CONSTATER que la société BE MORE CREATIVE ne démontre aucune faute qu'aurait pu commettre la société BRASSERIE LA CHOULETTE constitutive de dépôts frauduleux, d'actes de concurrence déloyale ou de parasitisme, ni aucun préjudice sérieusement chiffré ;

REJETER en conséquence l'ensemble des griefs et demandes de la société BE MORE CREATIVE ;

CONDAMNER la société BE MORE CREATIVE à verser à la société BRASSERIE LA CHOULETTE la somme de 5 000 euros sur le fondement de l'article 700 du code de procédure civile ;

CONDAMNER la société BE MORE CREATIVE aux entiers dépens de l'instance.

La clôture a été prononcée par ordonnance du 11 juin 2020.

MOTIFS DU JUGEMENT :

Sur la demande de rejet des pièces de la société BRASSERIE LA CHOULETTE :

La société BMC demande le rejet des pièces 17, 18 et 21 communiquées par la société BRASSERIE LA CHOULETTE , qui sont des articles de presse en langue anglaise non traduits, ainsi que les pièces no31 à 37 qui émanent du site internet de la société BRASSERIE LA CHOULETTE et qui ne présentent aucune source vérifiable, nul ne pouvant se constituer une preuve à lui-même.

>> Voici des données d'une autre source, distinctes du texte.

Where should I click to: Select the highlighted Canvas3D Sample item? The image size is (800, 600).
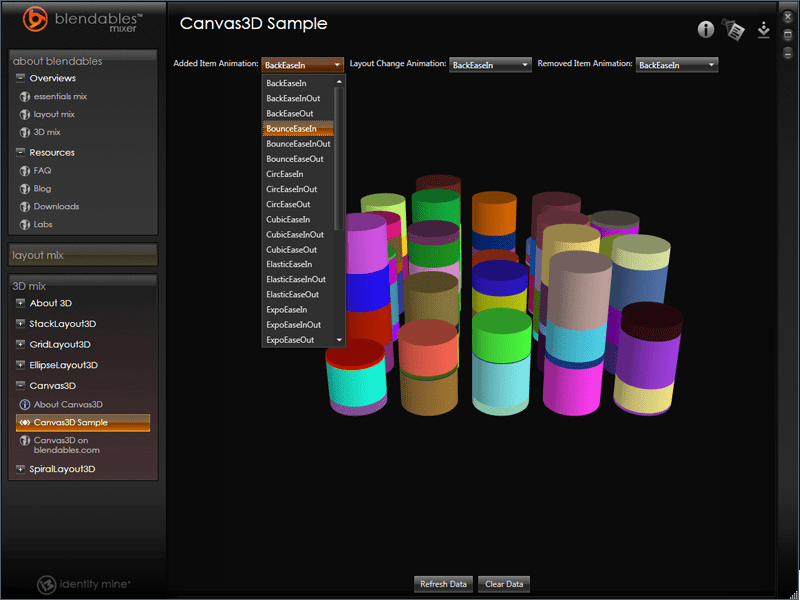click(x=82, y=423)
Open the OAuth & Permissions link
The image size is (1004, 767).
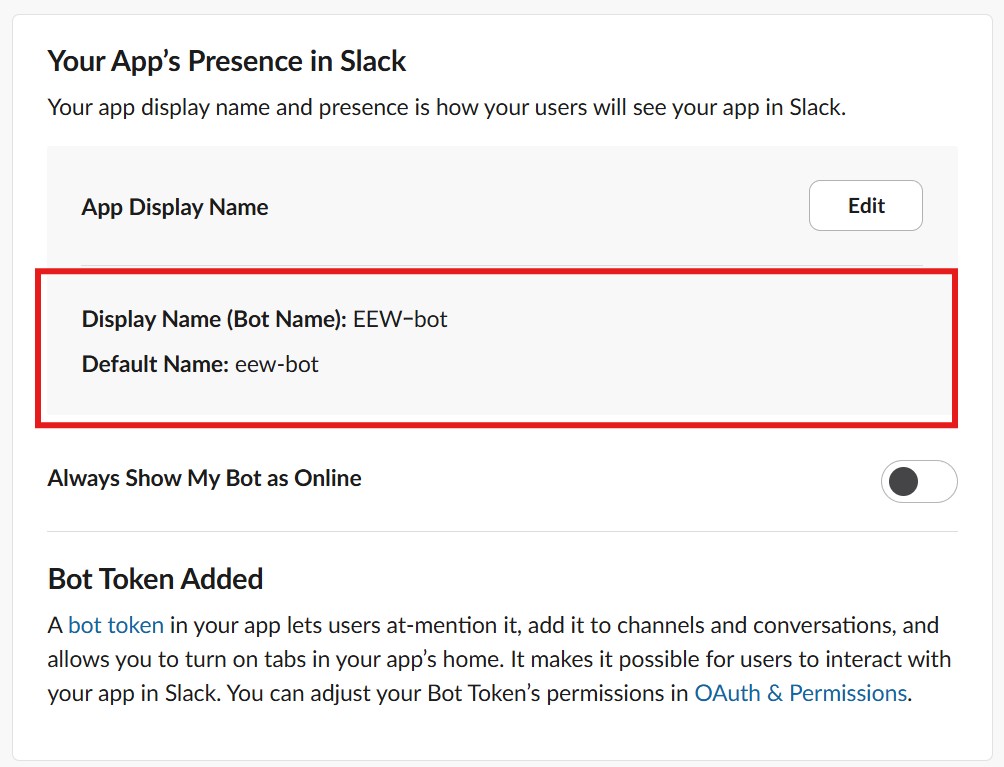coord(800,693)
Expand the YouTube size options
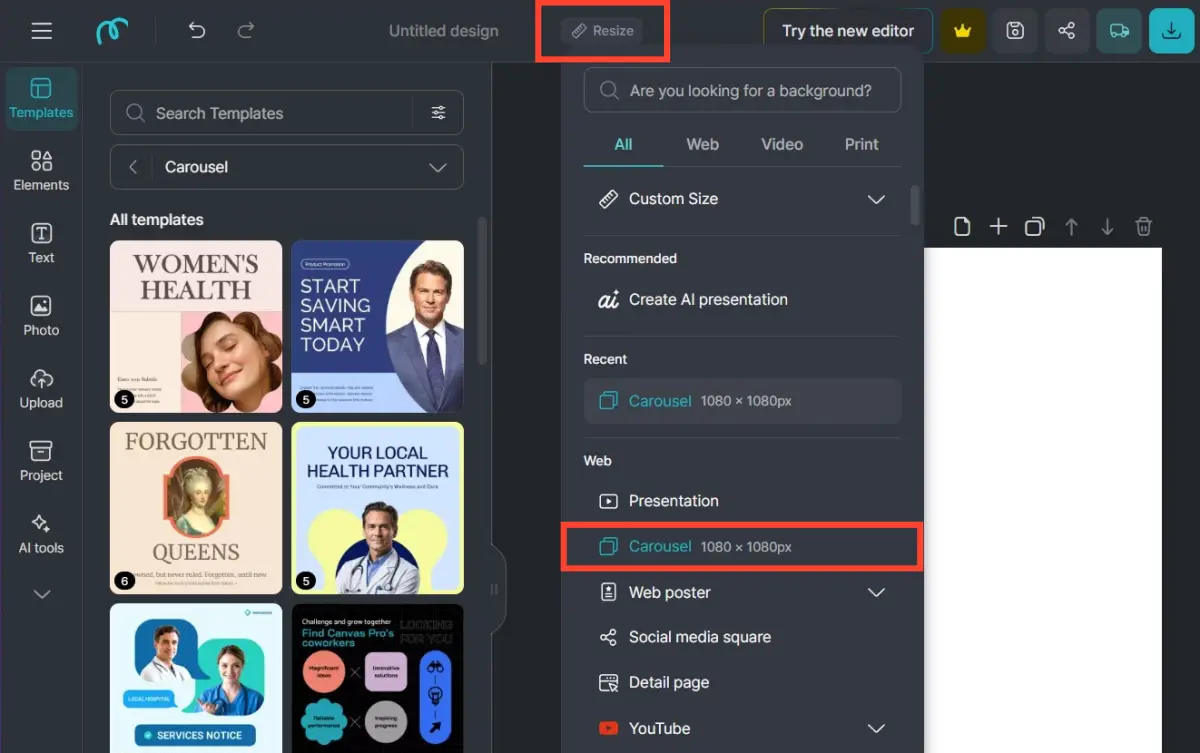This screenshot has width=1200, height=753. 876,728
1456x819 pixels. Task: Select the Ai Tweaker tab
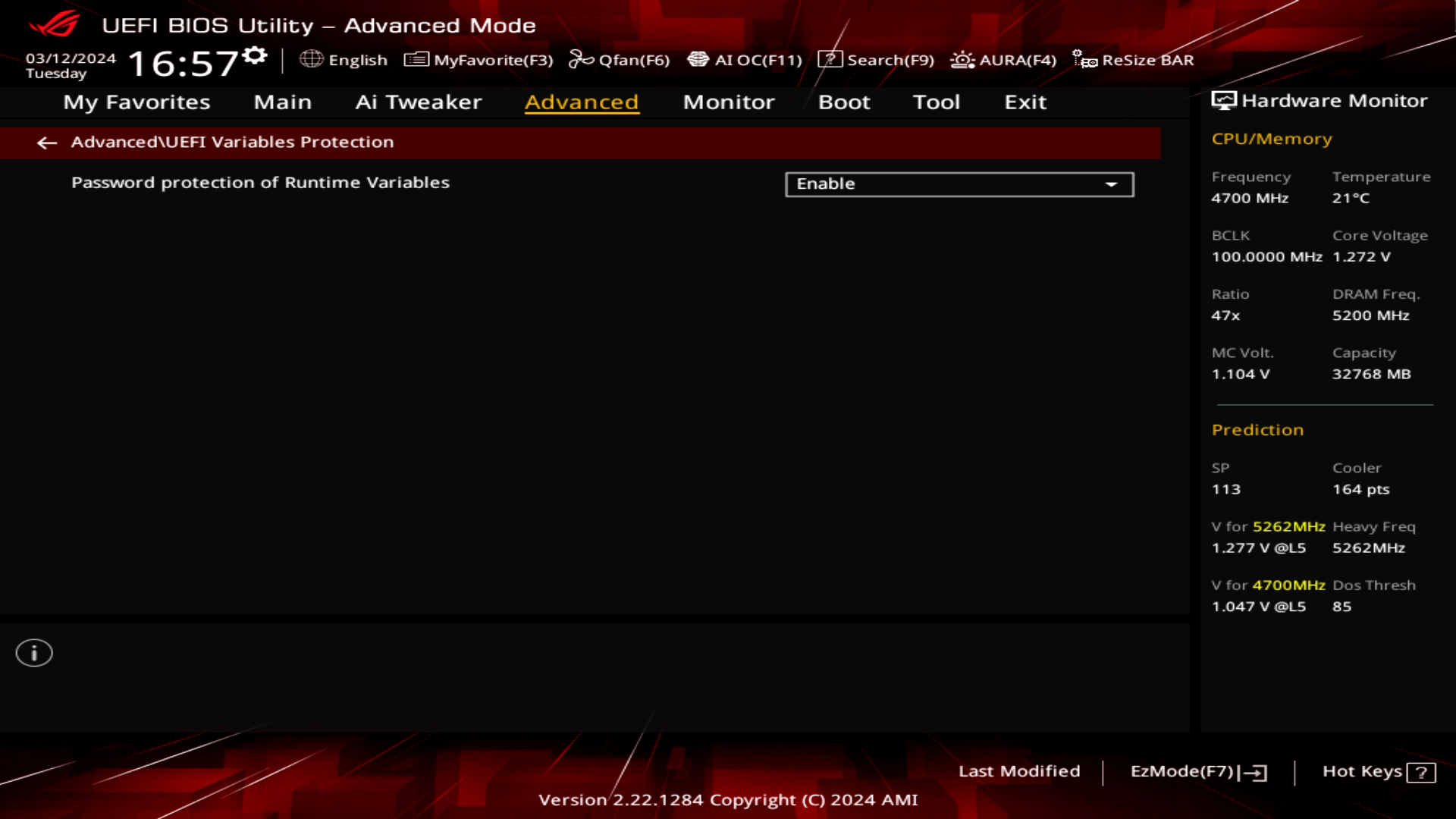[x=418, y=101]

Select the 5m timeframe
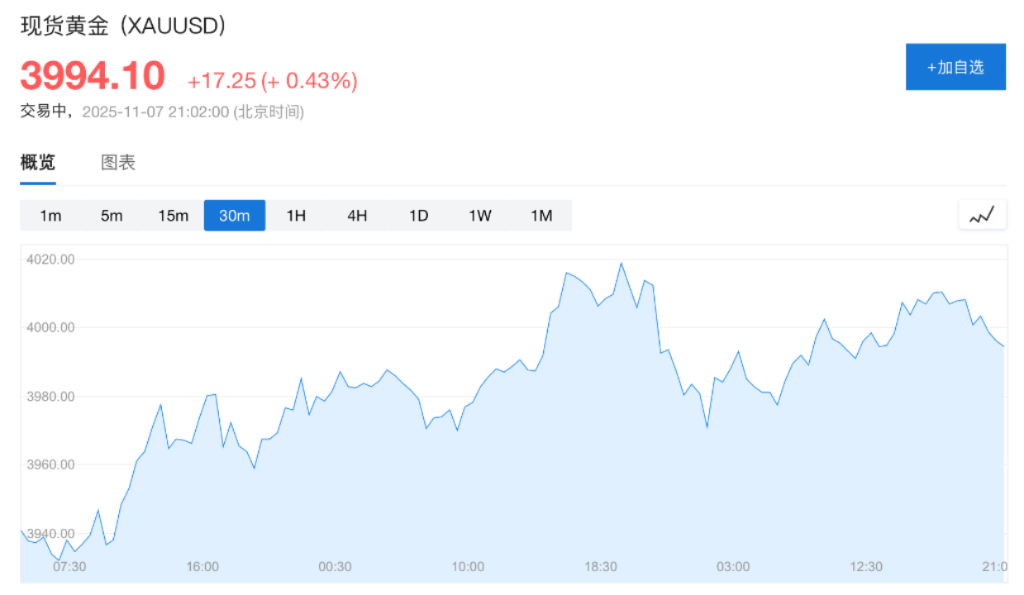click(x=111, y=216)
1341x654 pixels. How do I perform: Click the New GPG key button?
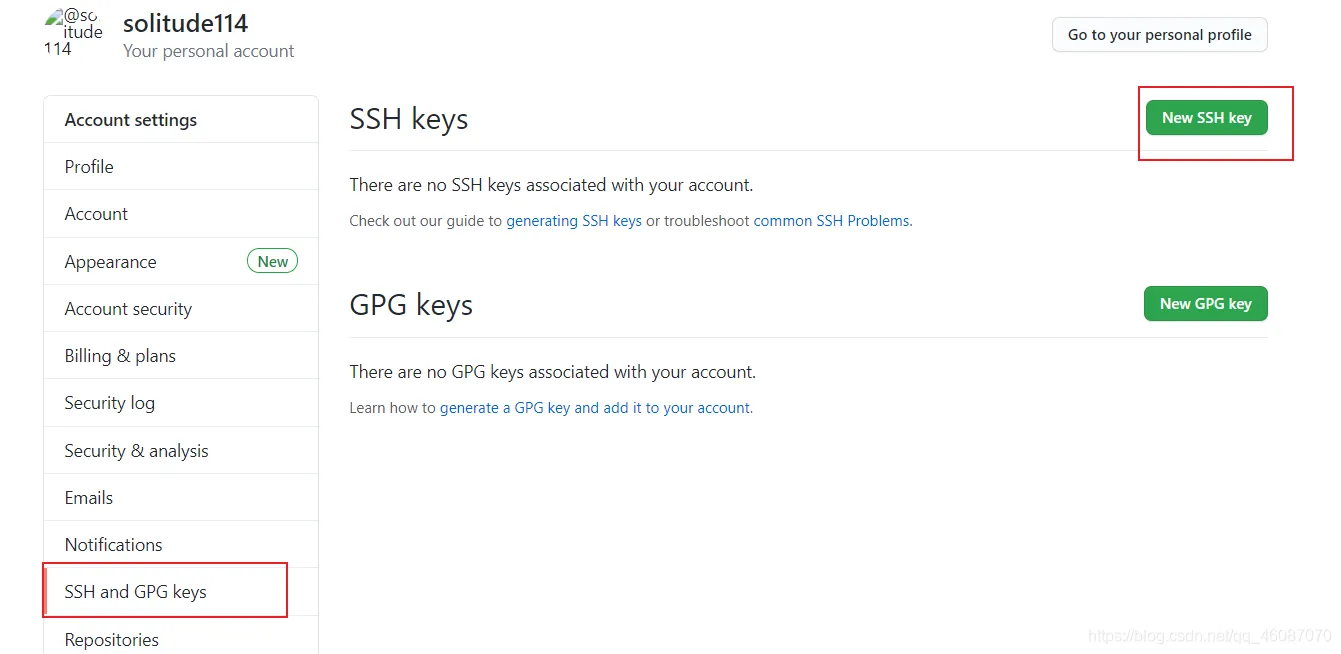coord(1205,304)
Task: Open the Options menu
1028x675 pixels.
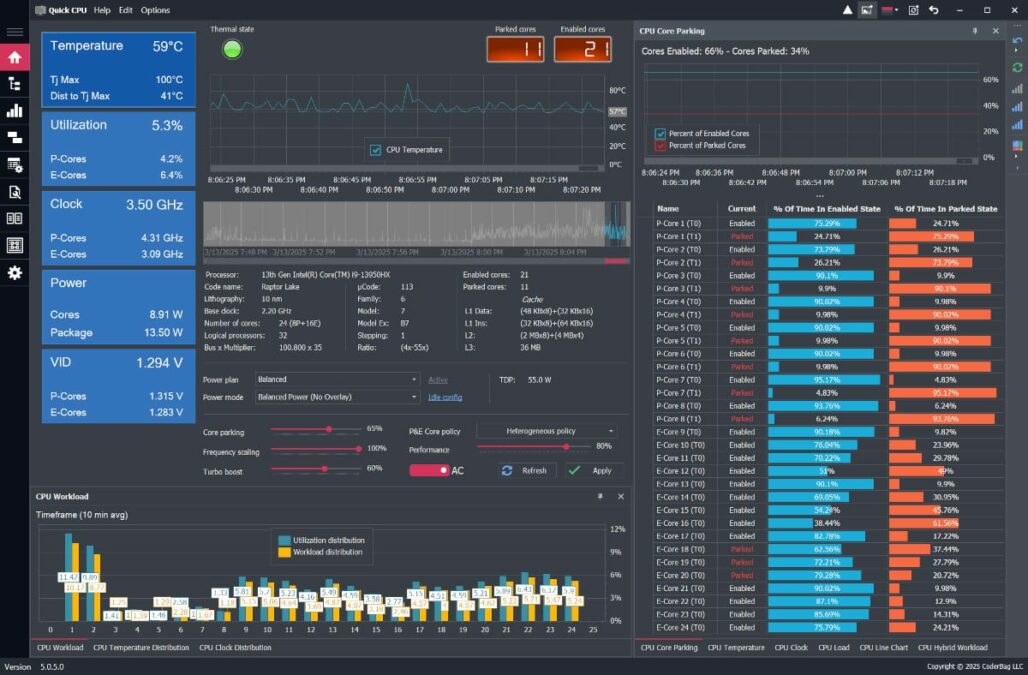Action: click(155, 10)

La société BRASSERIE LA CHOULETTE réplique que le juge français peut parfaitement retenir un document écrit en langue anglaise à condition d'énoncer la signification matérielle et intellectuelle qu'il entend donner. La société BRASSERIE LA CHOULETTE ajoute que, sauf à démontrer que les informations qu'elle publie sur son site internet seraient trompeuses, la société BMC ne justifie d'aucun motif de nature à voir écarter des débats les pièces no31 à 37.

Sur ce :

En application de l'ordonnance de Villers-Cotterêts d'août 1539, le juge est fondé, dans l'exercice de son pouvoir souverain, à écarter comme élément de preuve un document écrit en langue étrangère, faute de production d'une traduction en langue française.

Il est cependant relevé que les pièces 17, 18 et 21 communiquées par la société BRASSERIE LA CHOULETTE, qui sont des extraits des magazines en langue anglaise TIME, BEERADVOCATE et MODERN BREWERY AGE, sont compréhensibles par le tribunal sans qu'une traduction soit nécessaire, tandis que la société BMC ne justifie pas être dans l'incapacité de comprendre la teneur de ces documents.

Par ailleurs, il n'est pas établi par la société BMC que les copies d'écran produites aux débats du site internet "www.lachoulette.com" édité et exploité par la défenderesse (pièces 31 à 37), qui font état de la reconnaissance de ses bières, notamment à l'étranger, présenteraient un caractère mensonger.

Par conséquent, la demande de rejet des pièces 17, 18, 21, 31 à 37 formée par la société BMC sera rejetée.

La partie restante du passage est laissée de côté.